== Instructions to follow ==
Rewrite the stretch of lines from the one containing "Launch the Setup" through the one containing "click(x=549, y=165)", both included. Keep the requests as they are, but multiply every coordinate in the answers by 0.5 and round to whole numbers, with halves rounding up. Leave the pictures out.
--- Start of Material for this task ---
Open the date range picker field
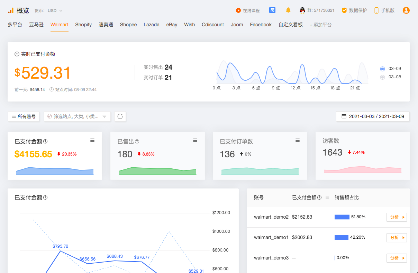Screen dimensions: 418x273 [x=373, y=116]
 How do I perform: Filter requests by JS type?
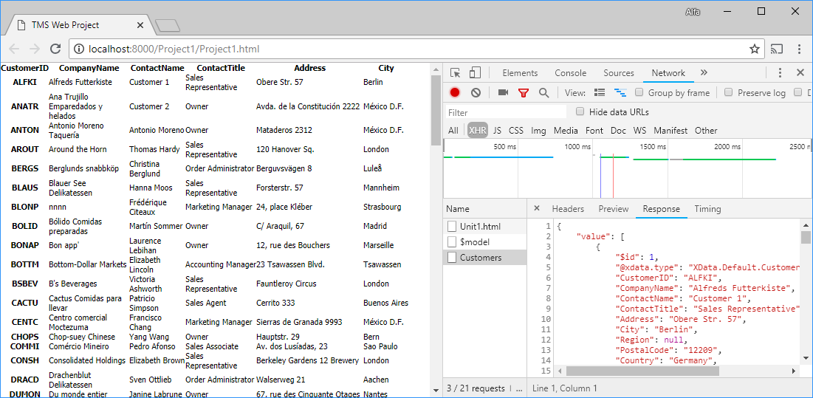497,131
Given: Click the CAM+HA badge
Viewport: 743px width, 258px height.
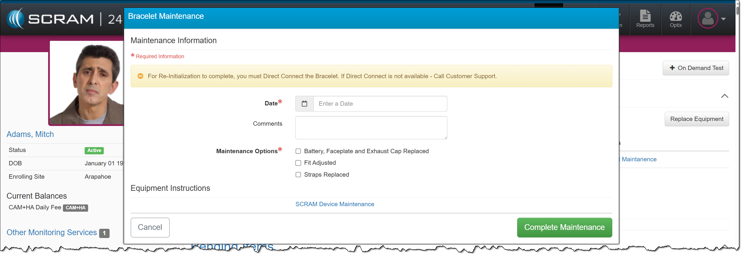Looking at the screenshot, I should point(75,208).
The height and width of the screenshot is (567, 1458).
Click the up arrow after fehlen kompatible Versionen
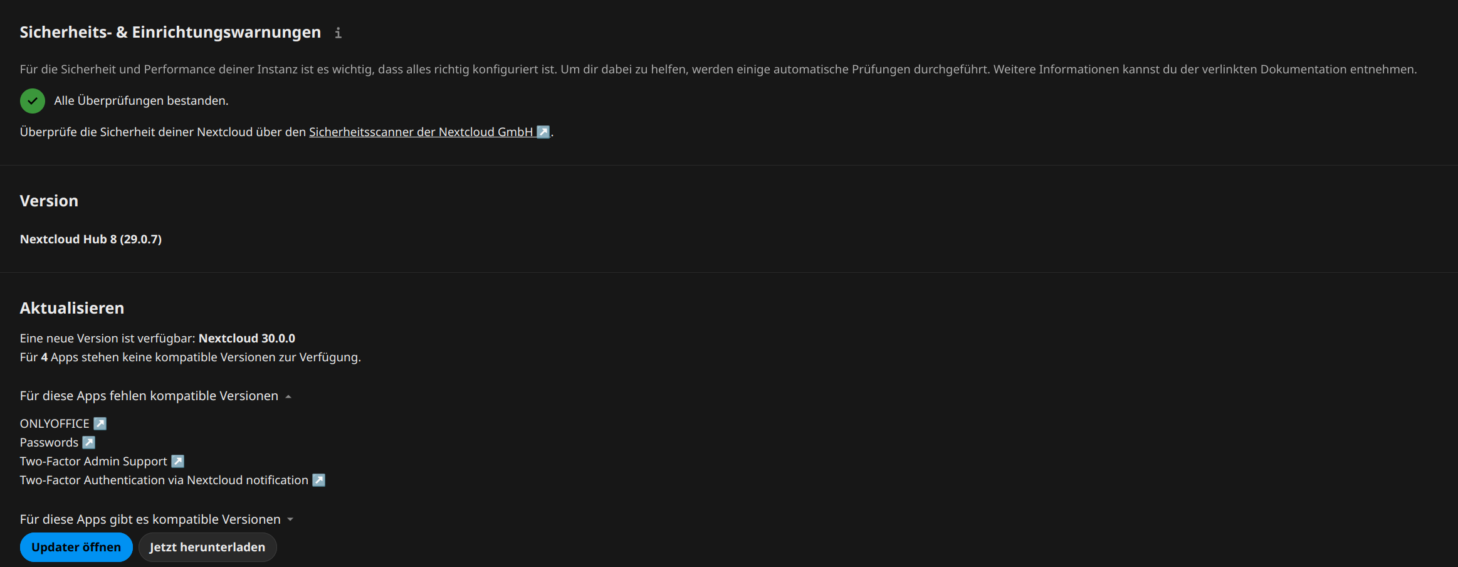click(x=288, y=396)
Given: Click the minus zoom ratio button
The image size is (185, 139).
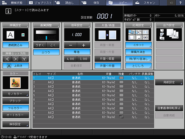Looking at the screenshot, I should [70, 45].
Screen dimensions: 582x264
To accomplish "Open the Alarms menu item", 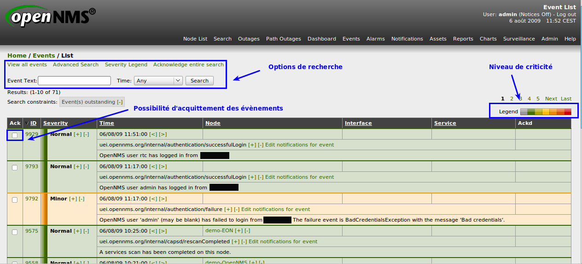I will pos(375,39).
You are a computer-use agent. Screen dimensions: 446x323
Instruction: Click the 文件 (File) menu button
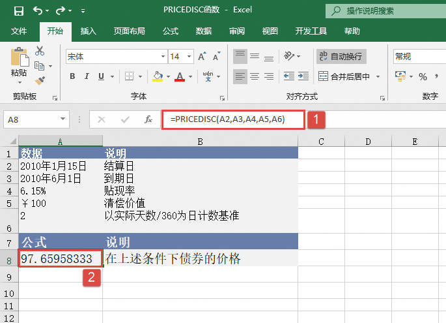(19, 31)
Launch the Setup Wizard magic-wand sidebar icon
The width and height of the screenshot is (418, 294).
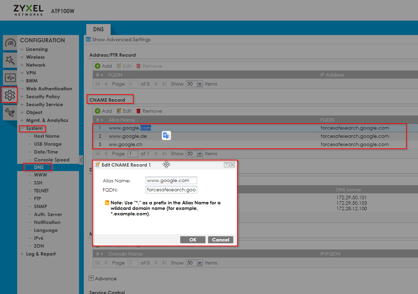10,60
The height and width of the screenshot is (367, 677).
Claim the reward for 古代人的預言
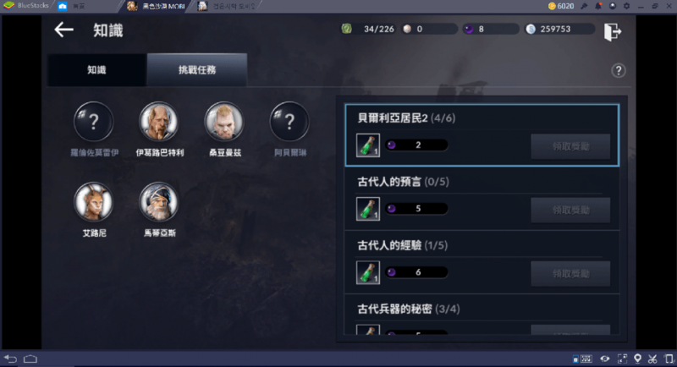(x=570, y=210)
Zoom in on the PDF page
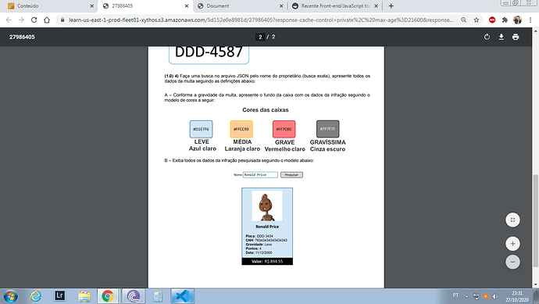 512,244
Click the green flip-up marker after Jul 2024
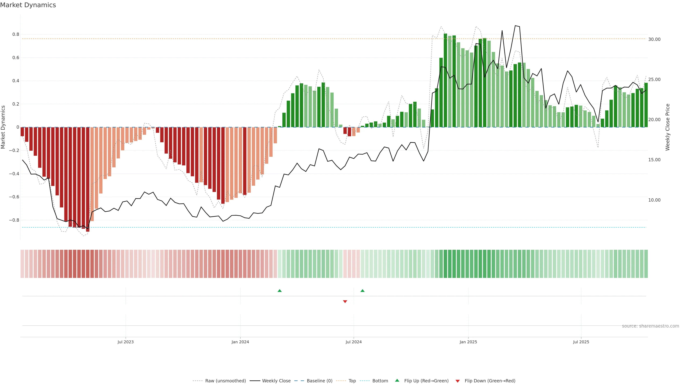 click(x=362, y=291)
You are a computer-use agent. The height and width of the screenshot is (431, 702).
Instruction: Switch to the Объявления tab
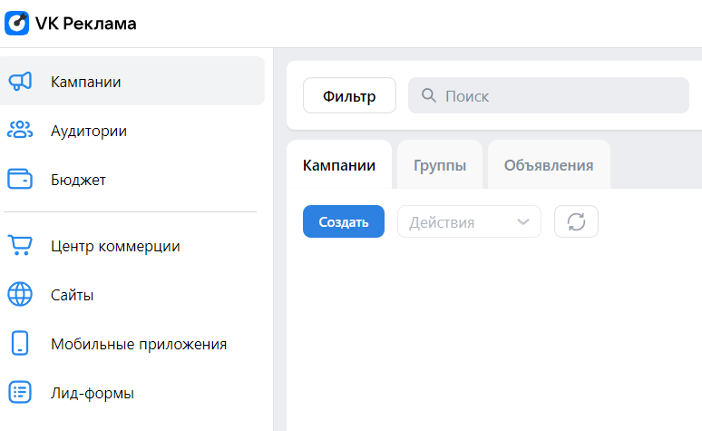click(x=549, y=165)
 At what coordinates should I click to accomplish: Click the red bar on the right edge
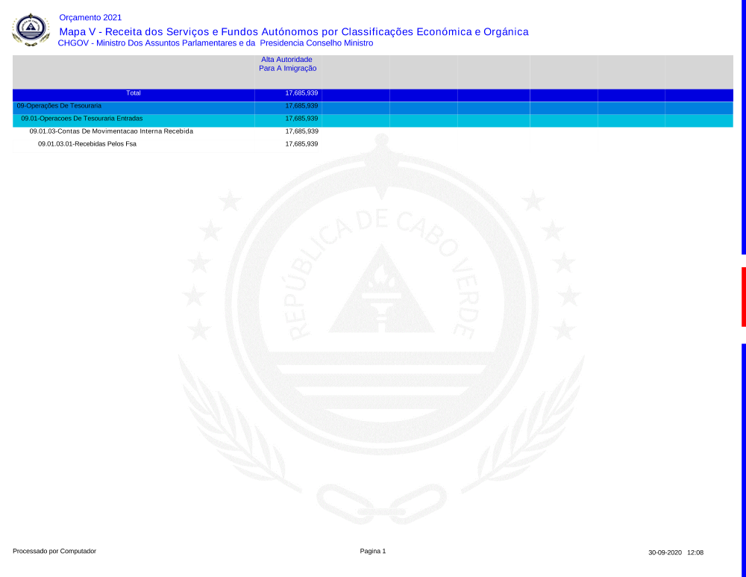click(743, 296)
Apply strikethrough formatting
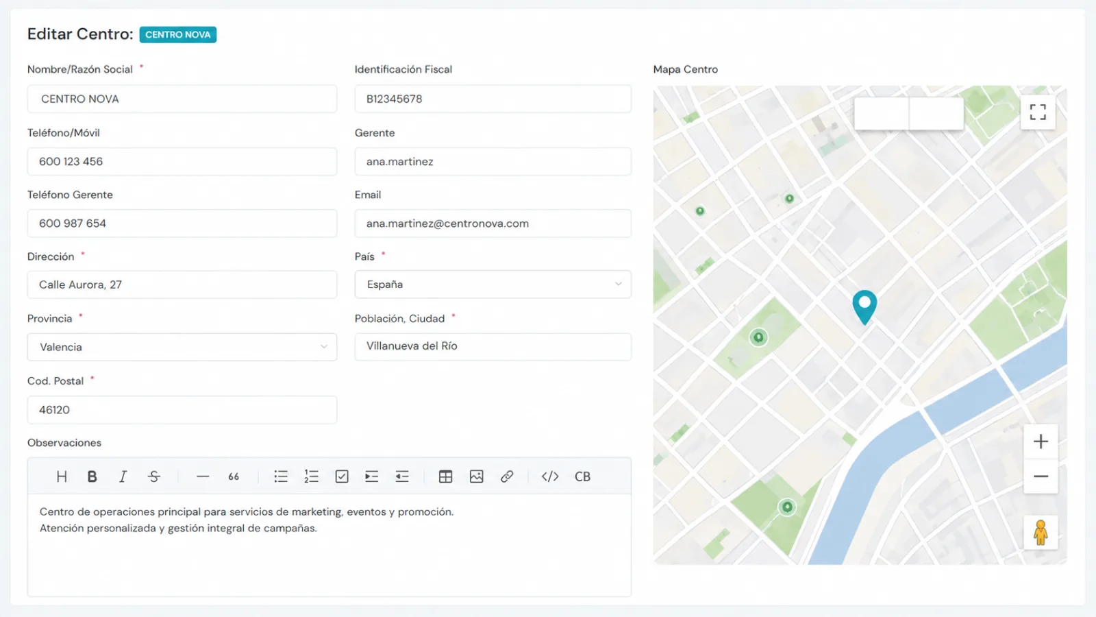1096x617 pixels. point(153,476)
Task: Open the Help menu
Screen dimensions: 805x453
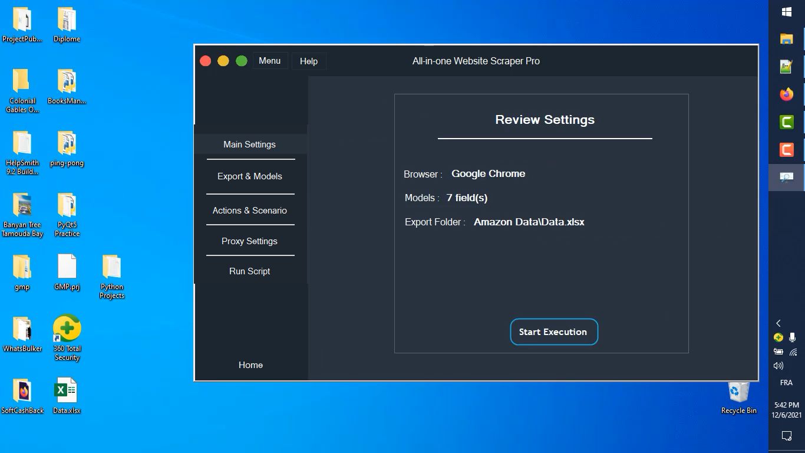Action: [x=309, y=61]
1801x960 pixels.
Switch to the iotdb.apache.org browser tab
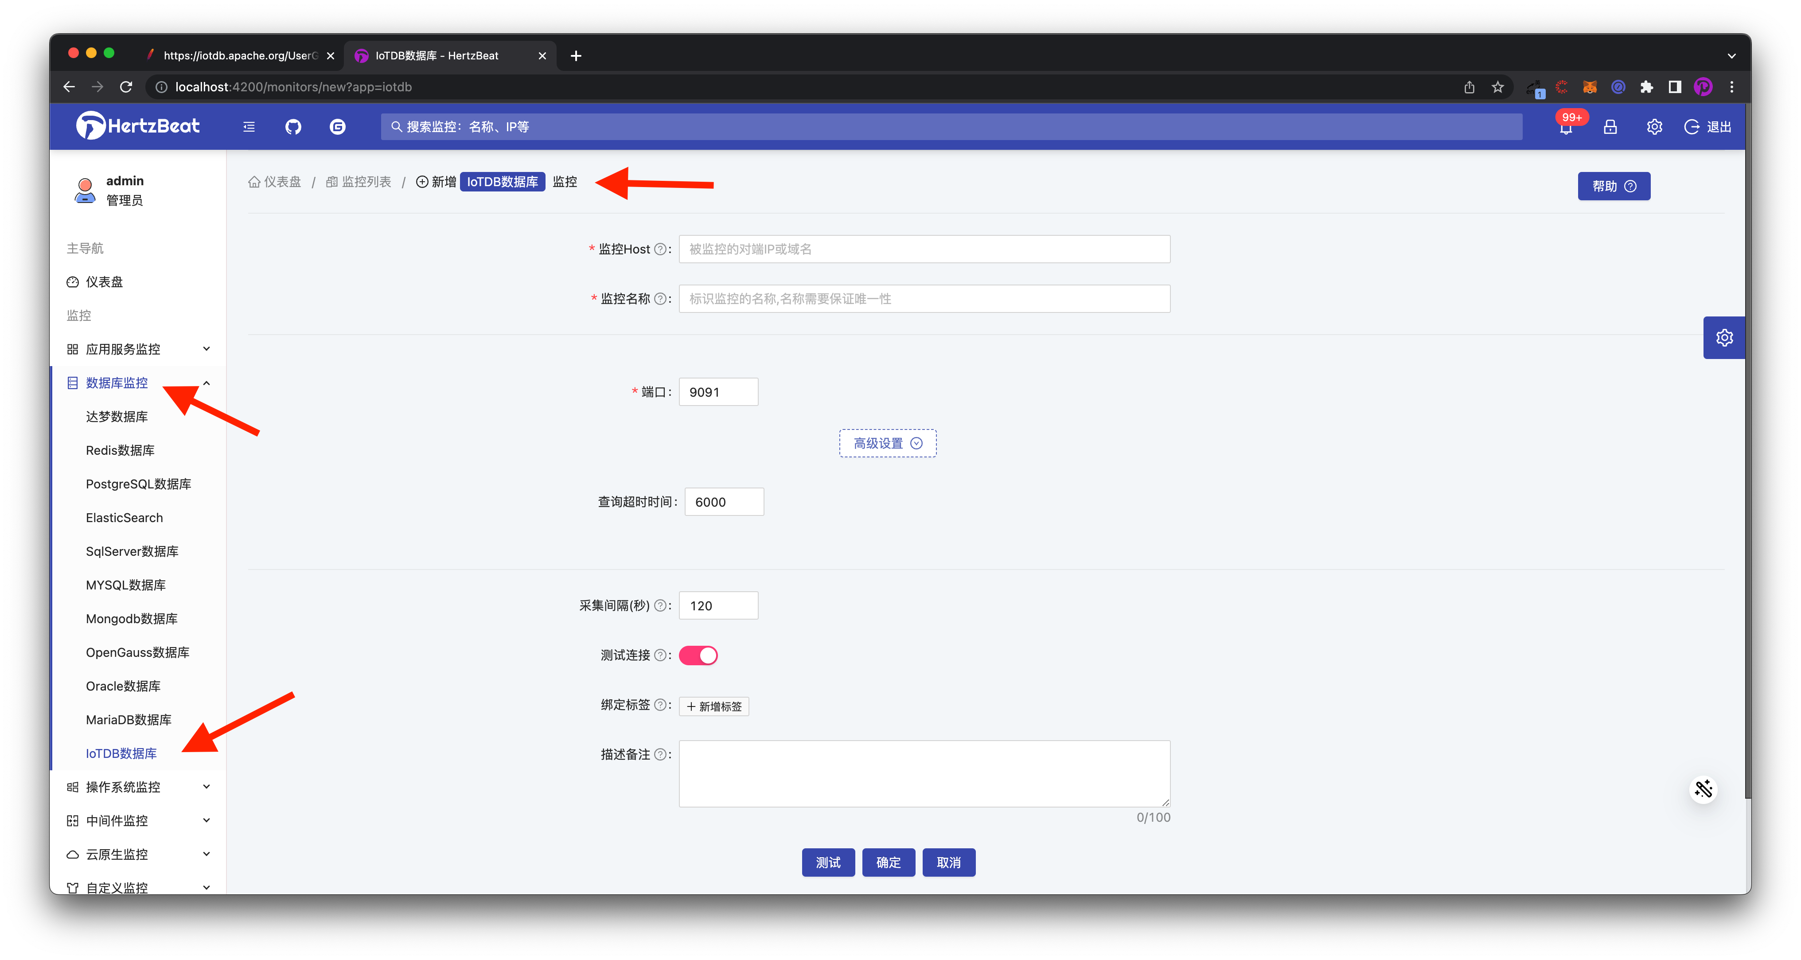click(x=240, y=55)
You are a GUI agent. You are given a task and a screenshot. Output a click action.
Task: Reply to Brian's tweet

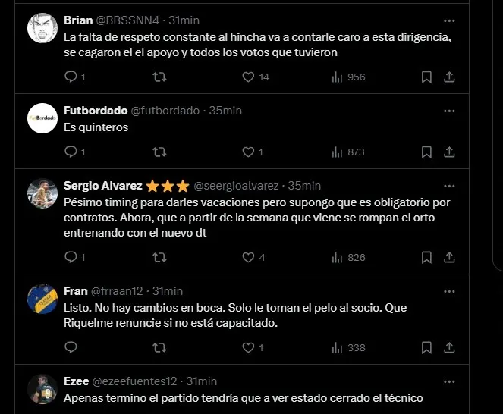[71, 77]
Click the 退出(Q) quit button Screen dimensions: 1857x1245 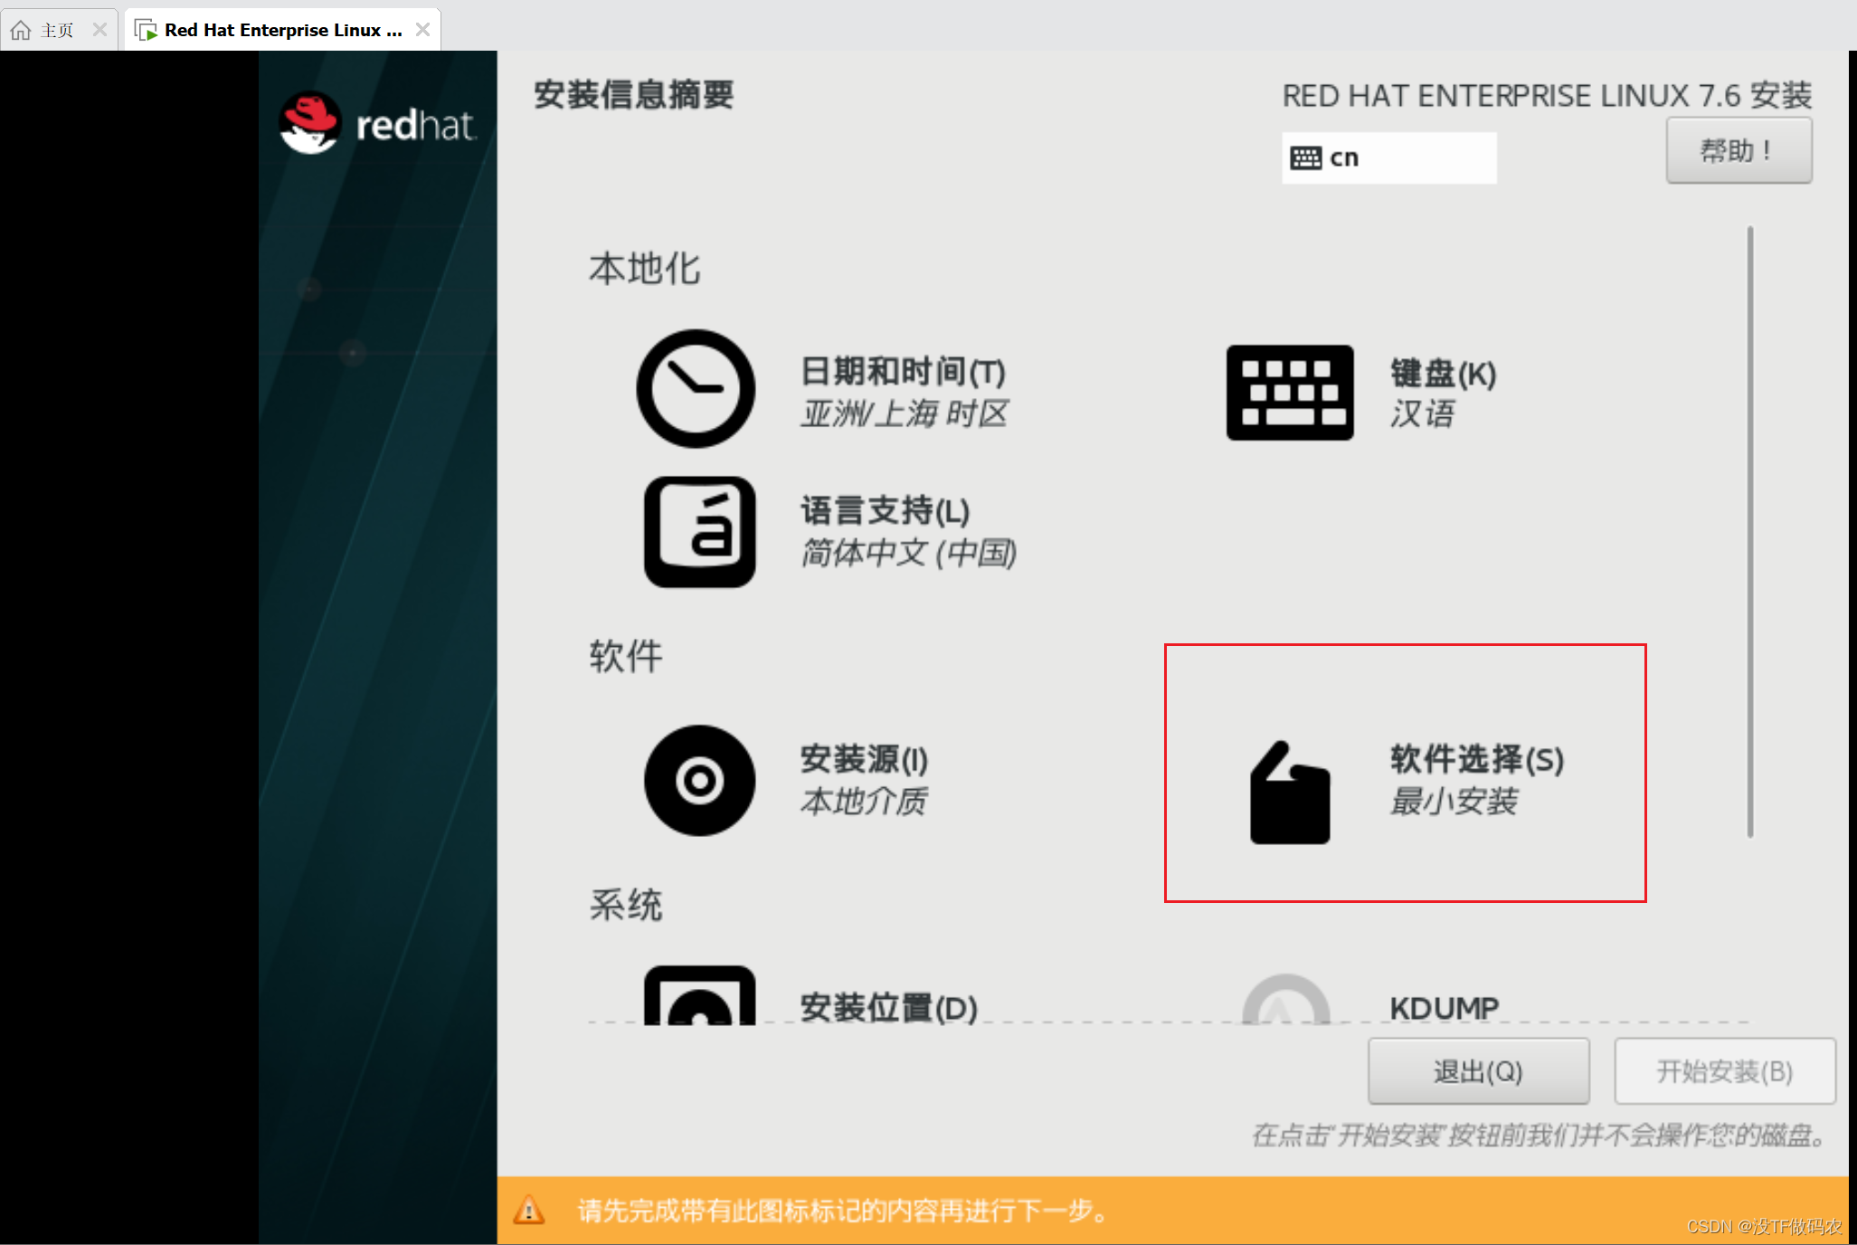(1478, 1071)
--- End of Material for this task ---
== The reply ==
Launch the Setup Wizard magic-wand sidebar icon
The width and height of the screenshot is (418, 294).
5,30
The height and width of the screenshot is (367, 677).
Claim the reward for 古代人的預言
(x=285, y=105)
Zoom in on the PDF page
 256,122
Click the green flip-up marker after Jul 2024
 click(x=181, y=146)
You are a computer-use agent. The height and width of the screenshot is (431, 702).
Instruction: Switch to the Объявления tab
click(x=275, y=83)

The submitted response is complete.